Model checkpoints of RoboInterVLM, developed as part of the RoboInter project. These models are fine-tuned on the RoboInter-VQA dataset for intermediate representation understanding and generation in robotic manipulation.

Available Checkpoints

Checkpoint	Base Model	Architecture	Parameters	Description
`RoboInterVLM_qwenvl25_3b`	Qwen2.5-VL-3B-Instruct	Qwen2.5-VL	~3B	Lightweight Qwen2.5VL model, suitable for efficient deployment
`RoboInterVLM_qwenvl25_7b`	Qwen2.5-VL-7B-Instruct	Qwen2.5-VL	~7B	Larger Qwen2.5-VL backbone for stronger performance
`RoboInterVLM_llava_one_vision_7B`	LLaVA-OneVision-Qwen2-7B	LLaVA-OneVision (SigLIP + Qwen2)	~7B	LLaVA-OneVision backbone with SigLIP vision encoder

All checkpoints are stored in safetensors format with bfloat16 precision.

Supported Tasks

These models are jointly trained on general VQA and three categories of our curated VQA tasks:

Generation: Predicting intermediate representations such as trajectory waypoints, gripper bounding boxes, contact points/boxes, object bounding boxes (current & final), etc.
Understanding: Multiple-choice visual reasoning about contact states, grasp poses, object grounding, trajectory selection, movement directions, etc.
Task Planning: High-level task planning including next-step prediction, action primitive recognition, success determination, etc.

Usage

Qwen2.5-VL Checkpoints

For loading and inference with the Qwen2.5-VL checkpoint, please refer to the RoboInterVLM-QwenVL codebase. We provide a fast loading example below:

from transformers import Qwen2_5_VLForConditionalGeneration, AutoProcessor

model_path = "InternRobotics/RoboInterVLM_qwenvl25_3b"  # or RoboInterVLM_qwenvl25_7b
model = Qwen2_5_VLForConditionalGeneration.from_pretrained(
    model_path, torch_dtype="auto", device_map="auto"
)
processor = AutoProcessor.from_pretrained(model_path)

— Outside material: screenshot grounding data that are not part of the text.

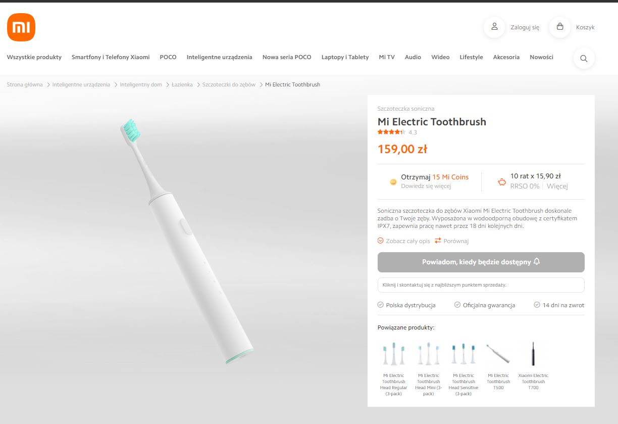Viewport: 618px width, 424px height.
Task: Open Wszystkie produkty menu
Action: (34, 57)
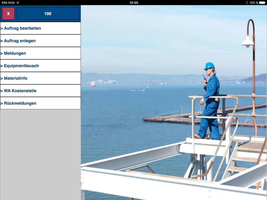
Task: Open Auftrag bearbeiten
Action: [x=40, y=28]
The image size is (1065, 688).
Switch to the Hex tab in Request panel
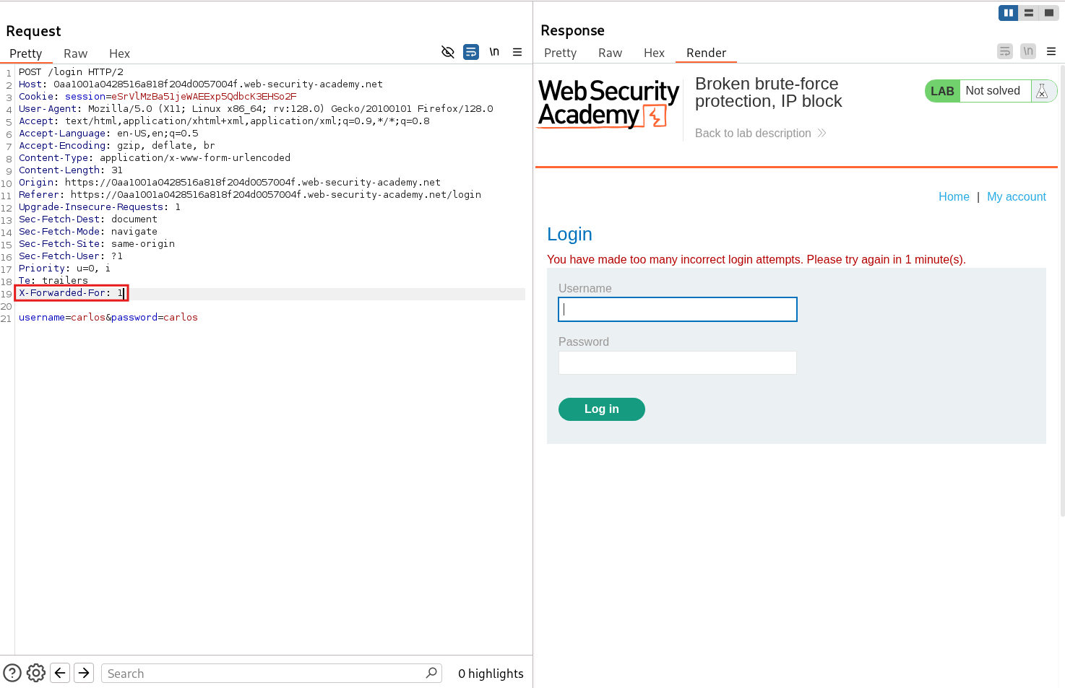pos(119,53)
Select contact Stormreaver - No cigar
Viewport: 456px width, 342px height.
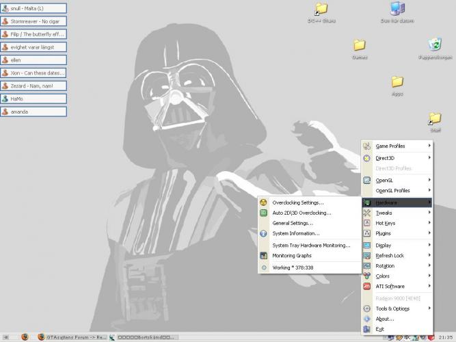(33, 21)
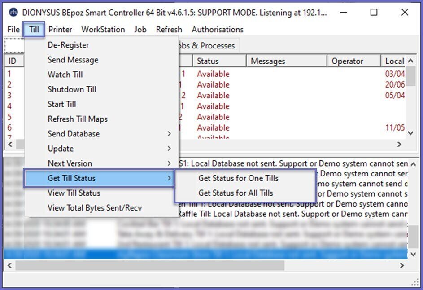
Task: Open the Authorisations menu
Action: [x=217, y=30]
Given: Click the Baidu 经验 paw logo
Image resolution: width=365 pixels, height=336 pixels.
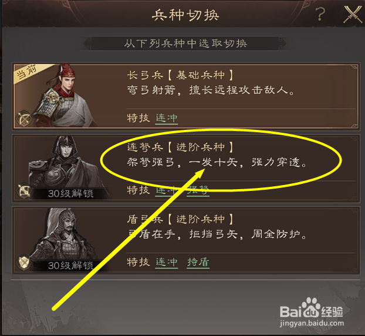Looking at the screenshot, I should click(x=311, y=308).
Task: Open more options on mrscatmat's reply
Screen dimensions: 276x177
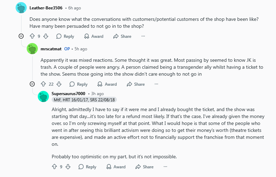Action: coord(156,84)
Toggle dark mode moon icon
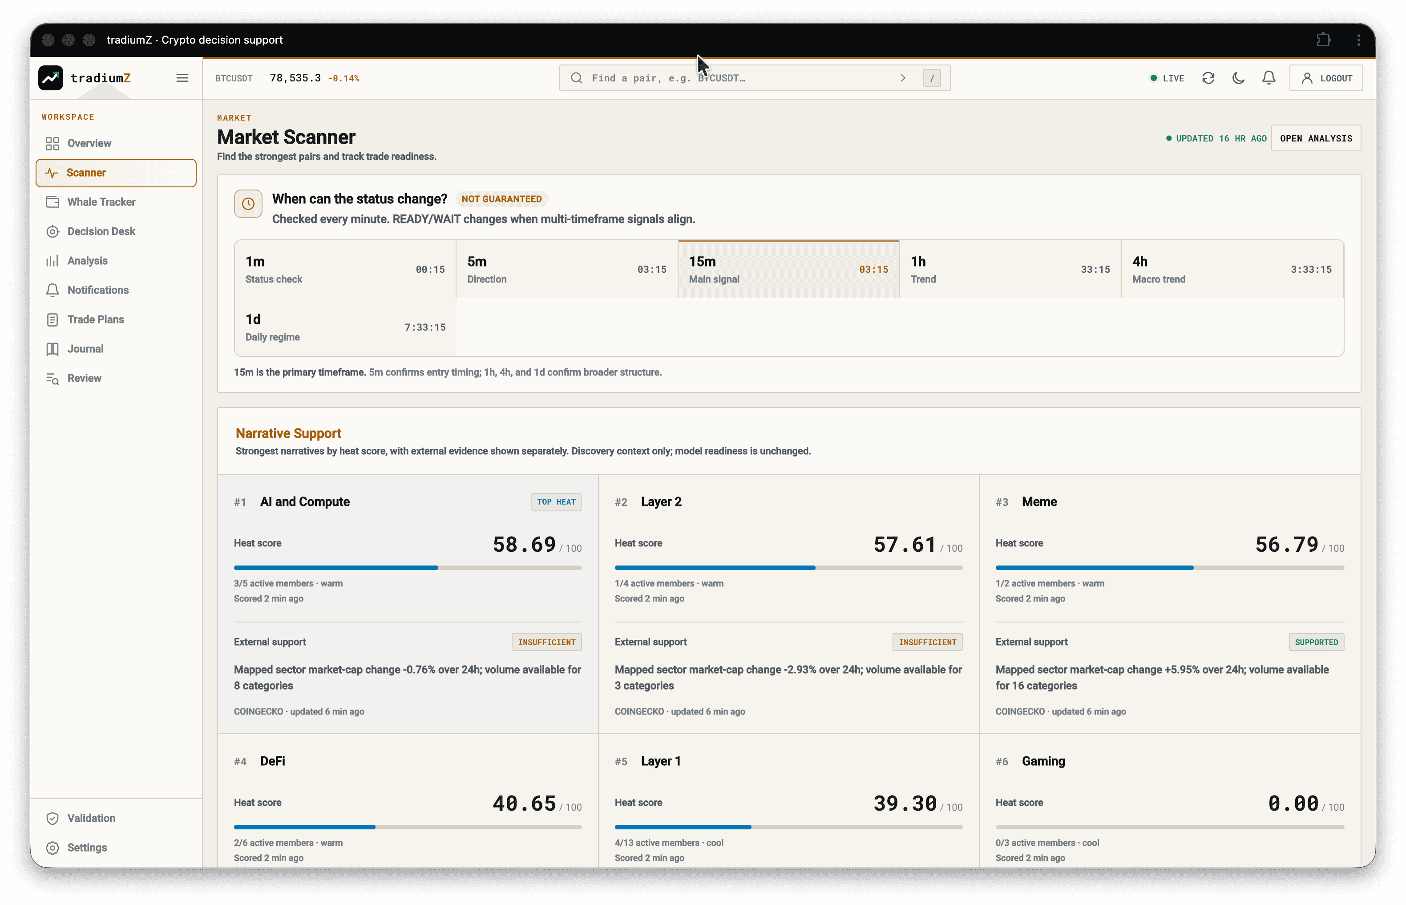This screenshot has width=1406, height=905. [x=1239, y=78]
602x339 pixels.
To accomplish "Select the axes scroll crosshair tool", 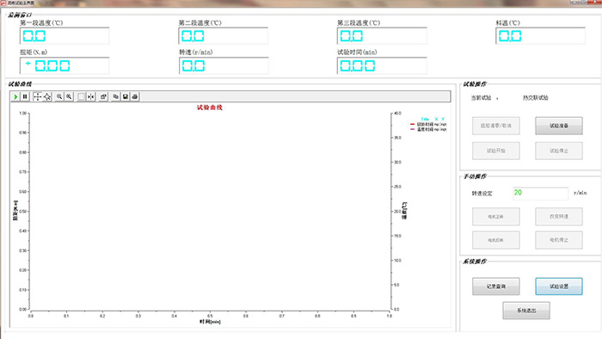I will [x=37, y=96].
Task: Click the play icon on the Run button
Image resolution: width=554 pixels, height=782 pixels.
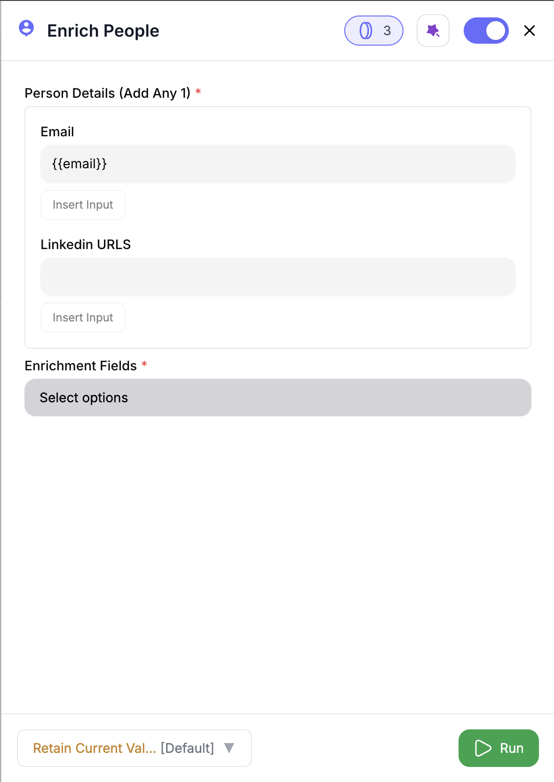Action: click(483, 748)
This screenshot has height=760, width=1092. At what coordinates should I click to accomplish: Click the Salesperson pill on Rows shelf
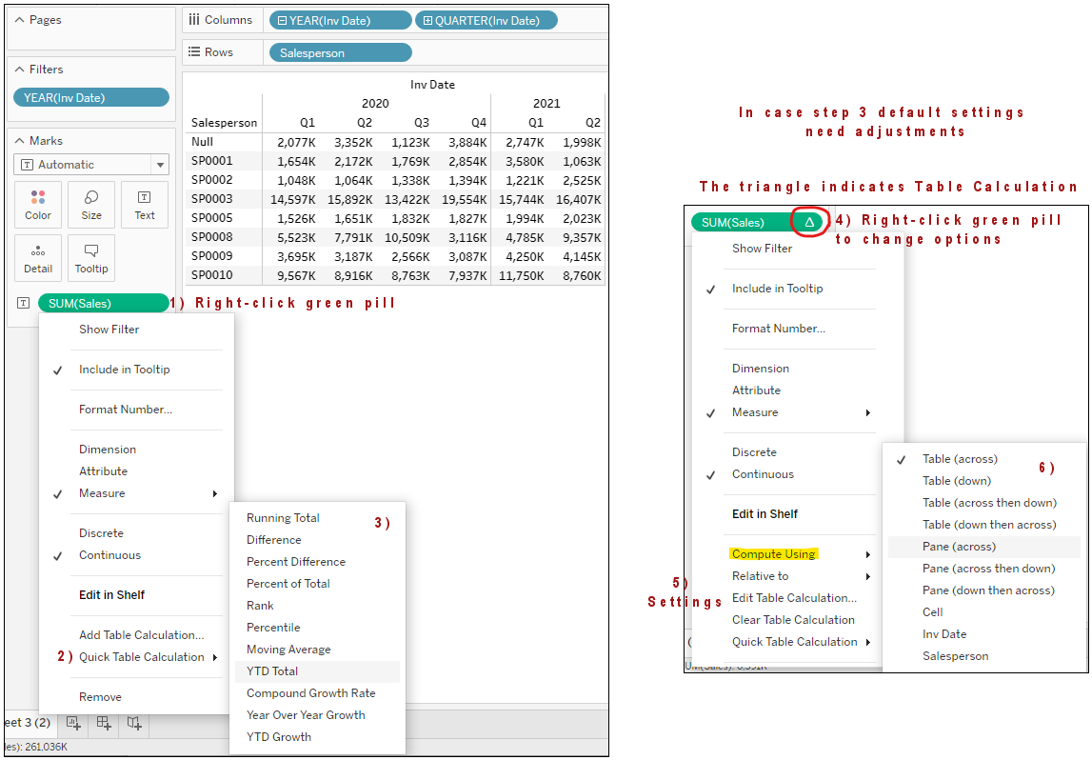pyautogui.click(x=340, y=53)
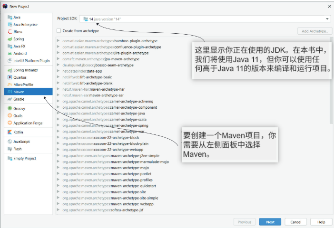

LLaVA-OneVision Checkpoint

For loading and inference with the LLaVA-OneVision checkpoint, please refer to the RoboInterVLM-LLaVAOV codebase, as it requires custom model classes.

Training & Evaluation

For full training and evaluation pipelines, please refer to:

Qwen2.5-VL models: RoboInterVLM-QwenVL
LLaVA-OneVision model: RoboInterVLM-LLaVAOV
VQA Dataset: RoboInter-VQA

Related Resources

Project: RoboInter
Annotation Data: RoboInter-Data
VQA Dataset: RoboInter-VQA

License

Please refer to the original licenses of RoboInter, Qwen2.5-VL, and LLaVA-OneVision.